RTFM × NotebookLM¶

NotebookLM caps you at 50 queries/day per notebook. RTFM removes that ceiling by indexing the answers locally: ask once, retrieve forever, offline, in milliseconds.

This guide shows how to plug notebooklm-mcp batch outputs into RTFM. Two paths, both work:

Markdown path — zero config, the default markdown parser already does the right thing
JSON path — typed metadata + faceted source filtering via a one-time YAML mapping

What `notebooklm-mcp` produces¶

Calling POST /batch-to-vault writes two files per question into a directory of your choice:

vault/
├── what-is-the-osbd-process.md       # frontmatter + answer + cited excerpts
└── what-is-the-osbd-process.json     # structured nblm-answer-v1 sidecar

The markdown is the human-friendly artifact. The JSON sidecar conforms to the nblm-answer-v1 JSON Schema (stable, semver-versioned — breaking changes ship as nblm-answer-v2). Full integration notes: notebooklm-mcp/deployment/docs/14-RTFM-INTEGRATION.md. Both files are guaranteed to coexist.
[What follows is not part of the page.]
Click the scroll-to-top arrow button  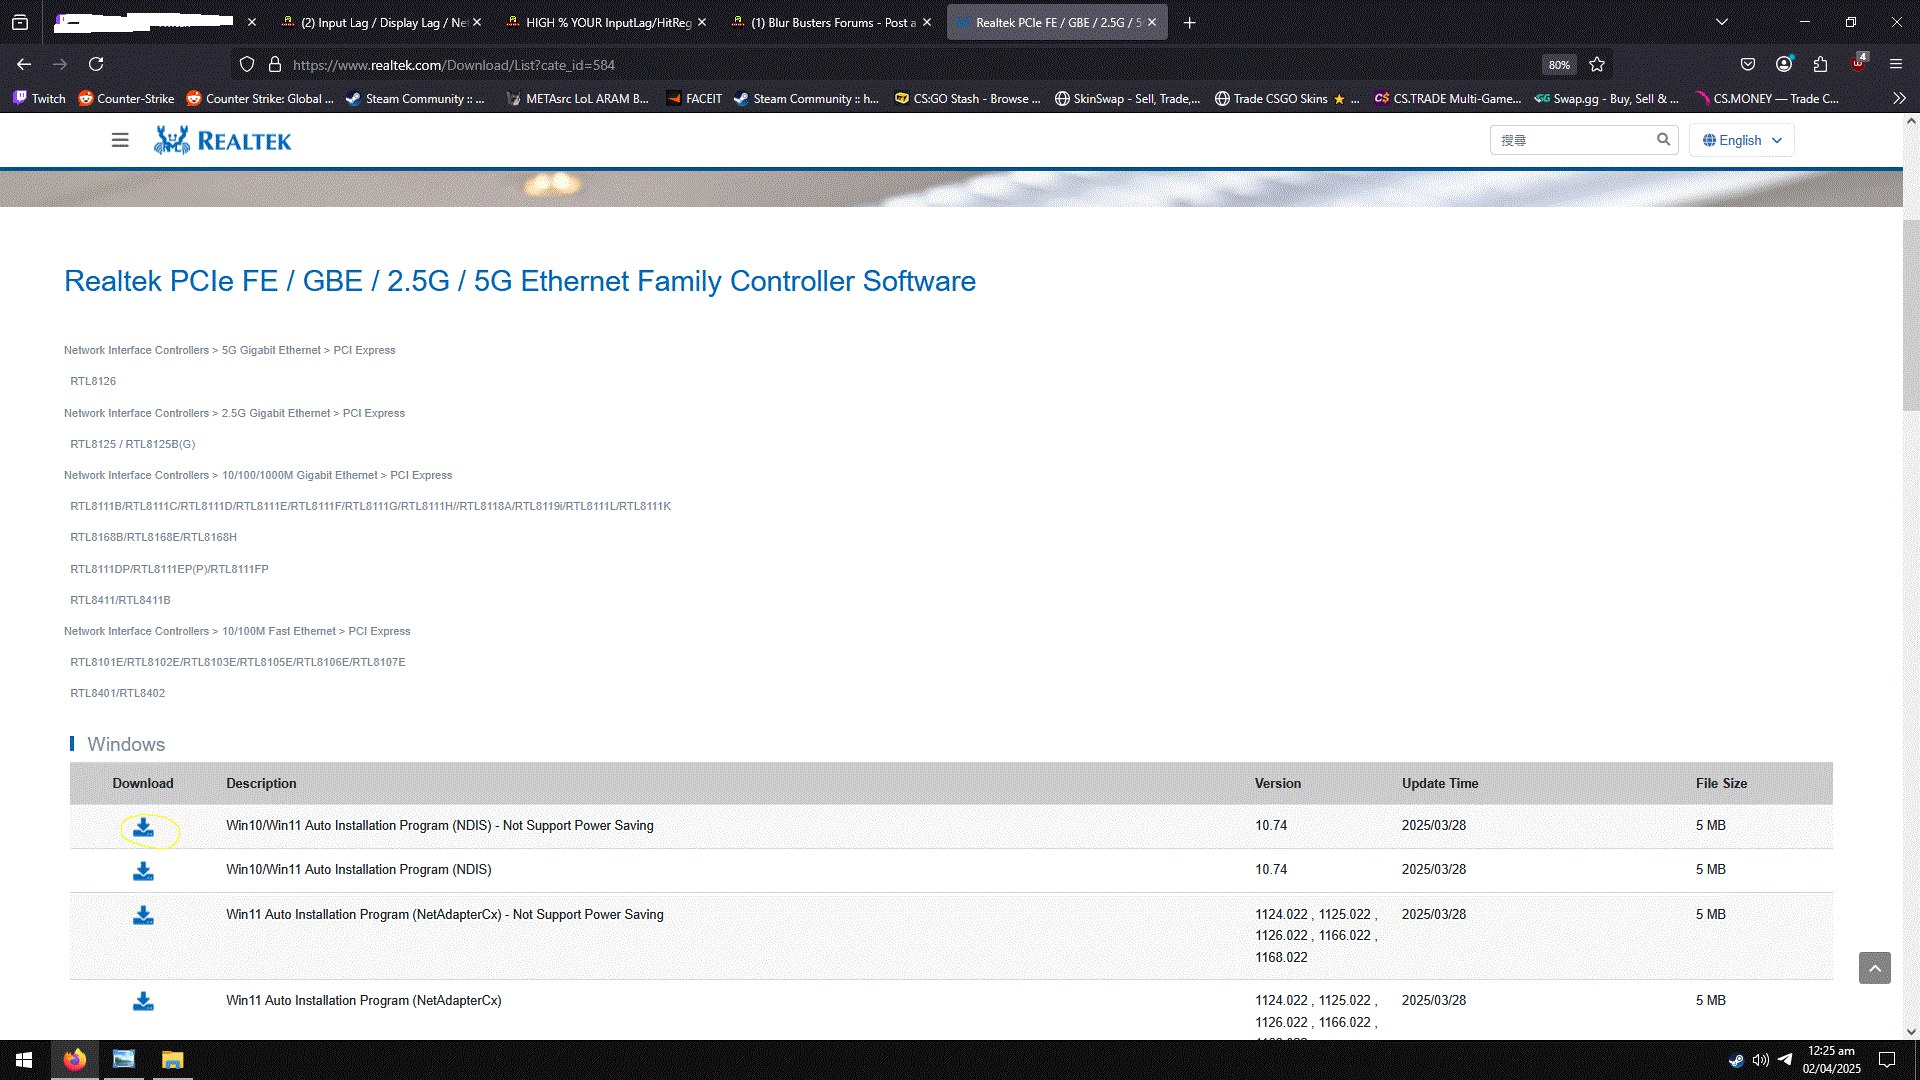1874,968
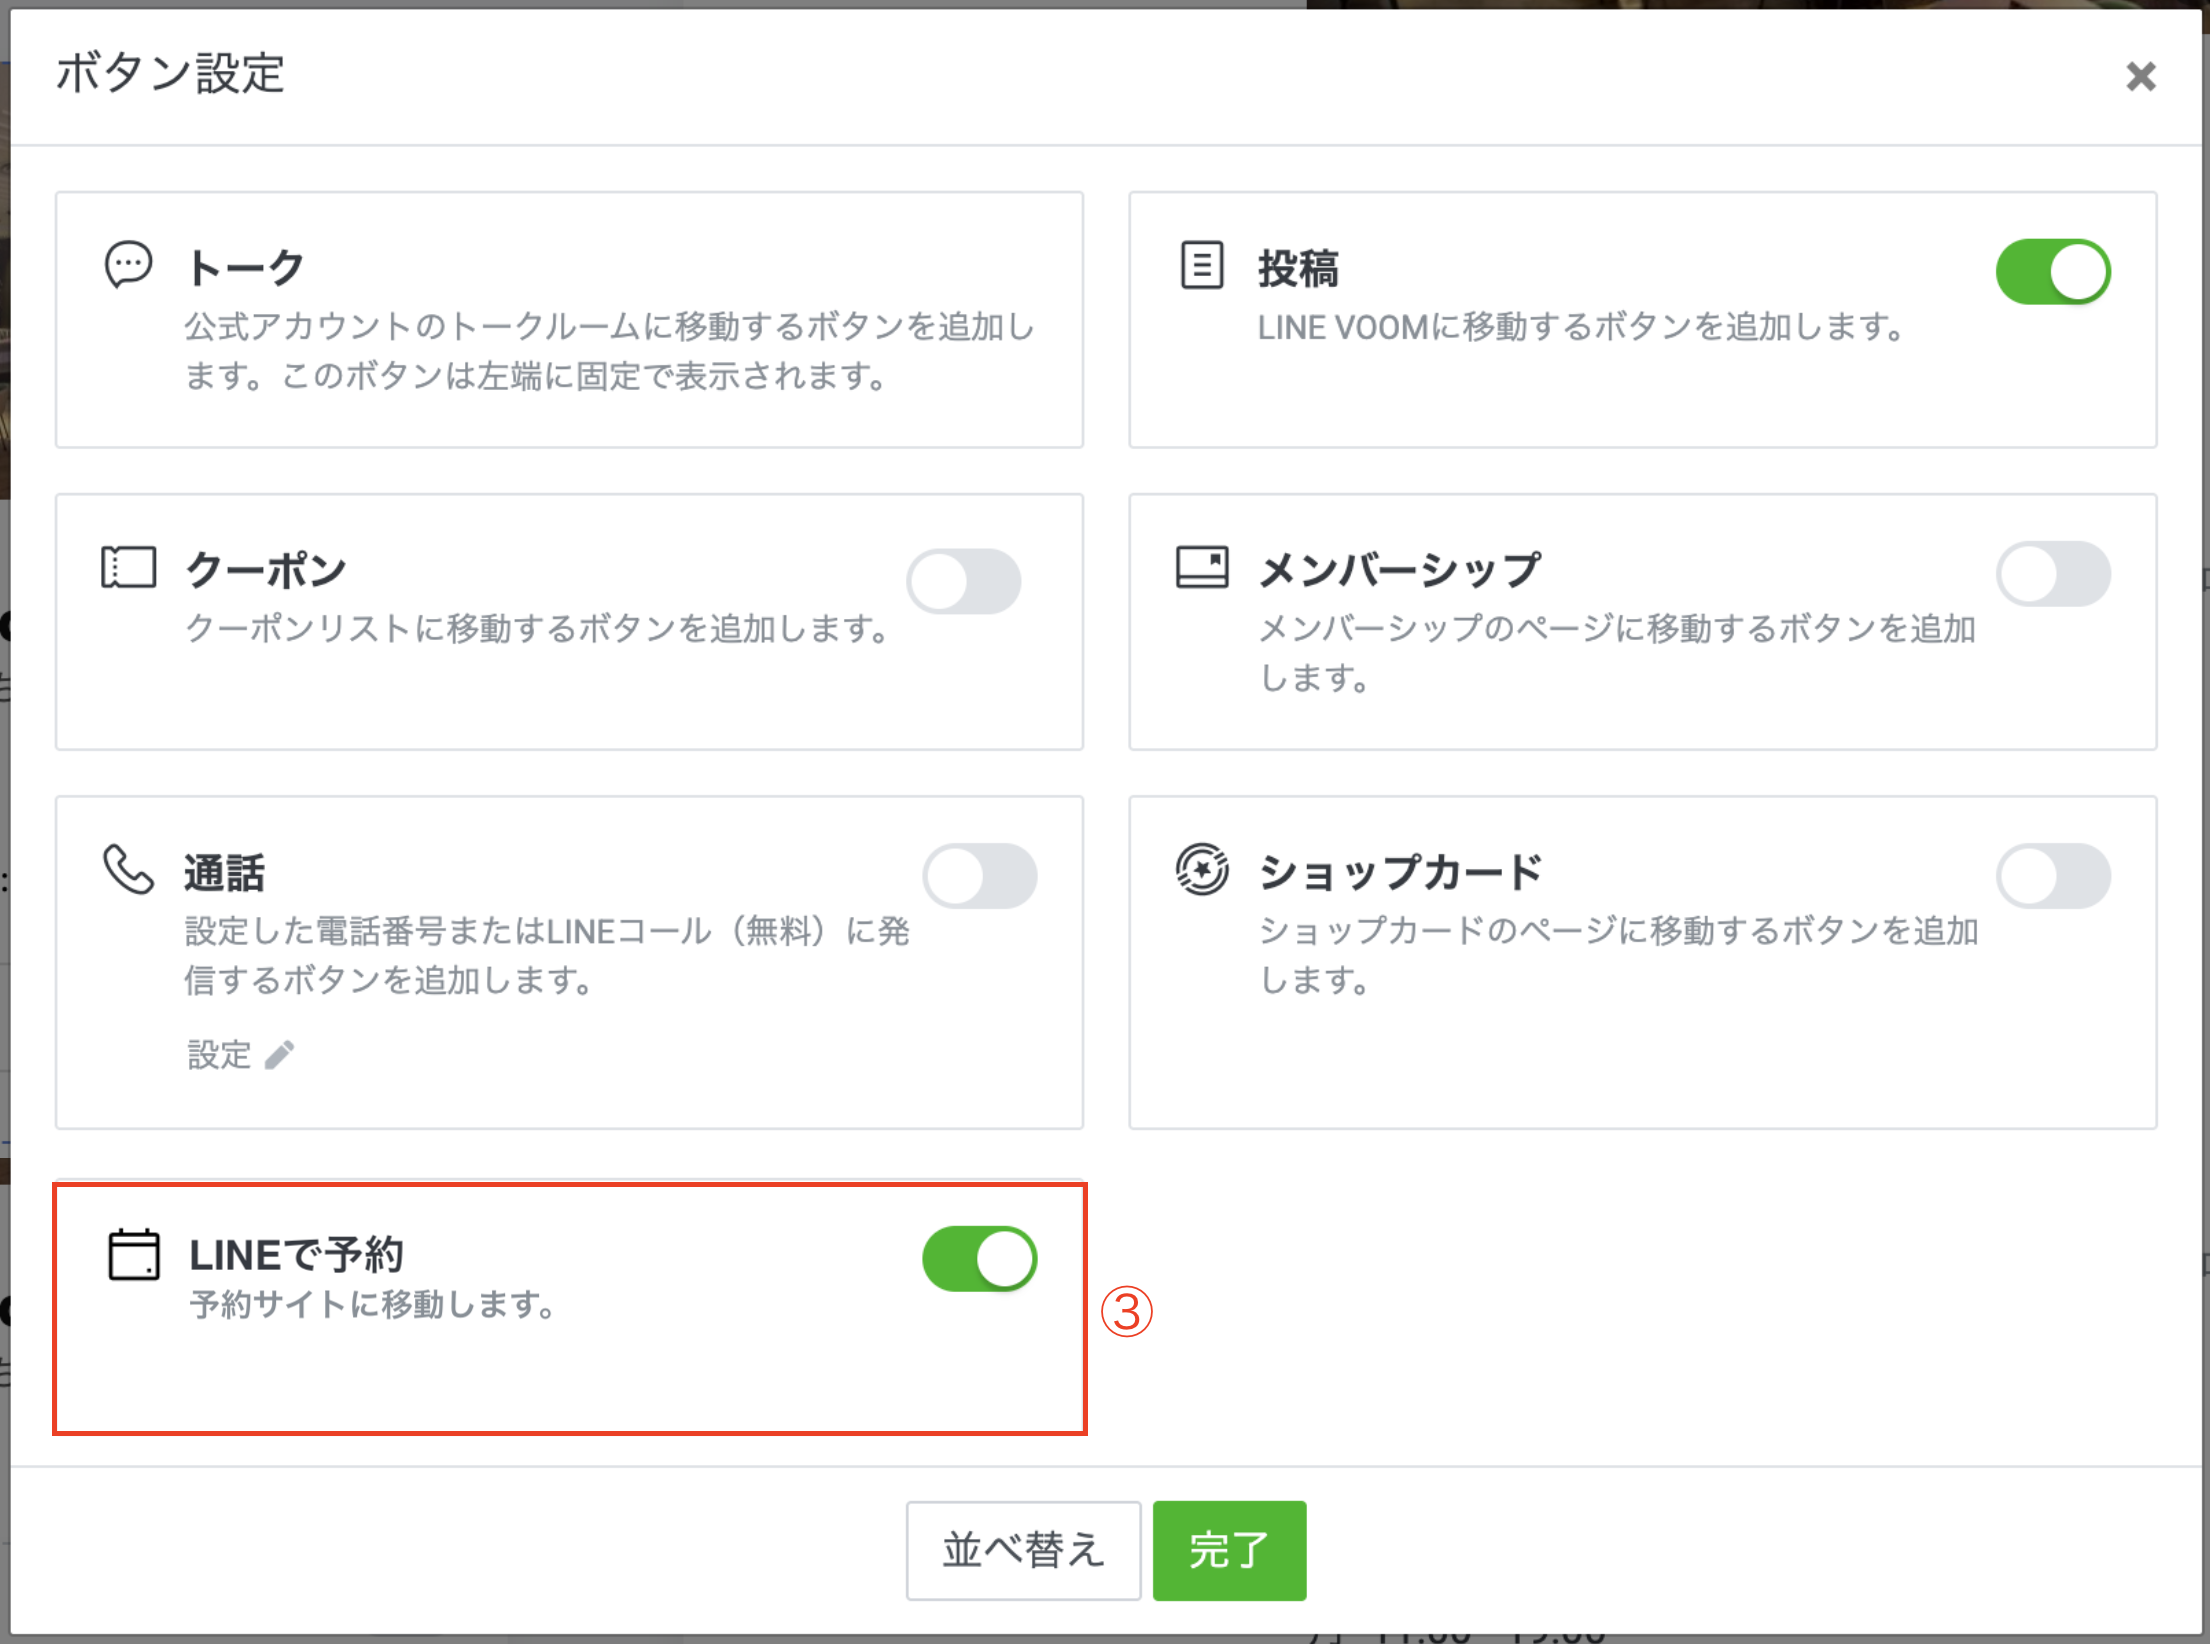
Task: Turn off the LINEで予約 toggle
Action: (x=978, y=1259)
Path A — Markdown (zero config)¶

cd /path/to/vault
rtfm init --no-embeddings
rtfm add . --corpus nblm
rtfm sync

That's it. RTFM's markdown parser groups by ## Answer and ### [N] source headers, so:

Search query lands on…	Chunk header path
Answer body keywords	`> Answer`
Cited excerpt content	`> [N] <source name>`
Source filename	`> [N] <source name>`
Asked question	`> Q: <question>`

YAML frontmatter (notebook_url, sources array, asked_at) is also indexed as plain text — full-text searchable but not typed.

Path B — JSON sidecar (typed metadata + edges)¶

For typed metadata in chunks.metadata (queryable via SQL), faceted source names, and cites edges between answer and source files, drop the nblm-answer.yaml mapping into .rtfm/mappings/:

# .rtfm/mappings/nblm-answer.yaml
# yaml-language-server: $schema=https://schemas.roomi-fields.com/rtfm-mapping-v1.json
name: nblm-answer-v1

match:
  schema_url: "https://schemas.roomi-fields.com/nblm-answer-v1.json"
  discriminator:
    type: nblm-answer

chunks:
  - title: "Q: {{ question }}"
    content: "{{ answer.text }}"
    metadata:
      notebook_id: "{{ notebook.id }}"
      notebook_url: "{{ notebook.url }}"
      asked_at: "{{ asked_at }}"

  - foreach: citations
    title: "{{ marker }} {{ source_name }}"
    content: "{{ source_text }}"
    metadata:
      source_name: "{{ source_name }}"
      citation_marker: "{{ marker }}"

edges:
  - relation: cites
    foreach: citations
    target: "{{ source_name }}"
    target_kind: literal

After re-syncing, every .json answer file produces:

1 chunk for question + answer.text (typed metadata: notebook id, URL, date)
N chunks for each citation, with source_name and citation_marker in typed metadata
cites edges linking the answer to each citation source by name

Now you can write SQL like:

SELECT chunk_id, content
FROM chunks
WHERE json_extract(metadata, '$.source_name') LIKE '%Keller%';

…or use the answer file's notebook_id to group everything from the same notebook.

See the full JSON Schema Mappings reference for mapping syntax — target_kind, nested discriminators, multi-foreach chunks, etc.

Recommended architecture¶

[Once per notebook, periodic]
  CLI agent generates exhaustive question set
    → notebooklm-mcp /batch-to-vault → vault/*.md + vault/*.json

[At will, unlimited, offline, ~ms]
  Agent → rtfm_search → rtfm_expand → answer

Generate batches when knowledge changes (new sources added to the notebook, old answers stale). Query through RTFM the rest of the time. NotebookLM's 50/day quota becomes irrelevant.

Which path should I use?¶

If you…	Use
just want it to work	Path A (markdown)
want to filter results by source name	Path B (JSON + mapping)
want a graph of answers ↔ sources	Path B + index the cited PDFs too
are not sure	Path A first, then add Path B if you hit a limit

Both paths can coexist — the markdown and JSON files are independent and search results are deduplicated by content hash.

Notes on the `cites` edge¶

The mapping above produces cites edge candidates. RTFM's edge resolver currently materializes import, link, and include relations into the edges table; custom relations like cites pass through extract_edges but are not yet stored. If the cited PDFs are themselves indexed in RTFM, the resolver will be extended to match cites targets by filename — track [issue #TBD] for status.

In the meantime, citation source names are queryable via chunks.metadata.source_name, which covers most retrieval needs without a graph.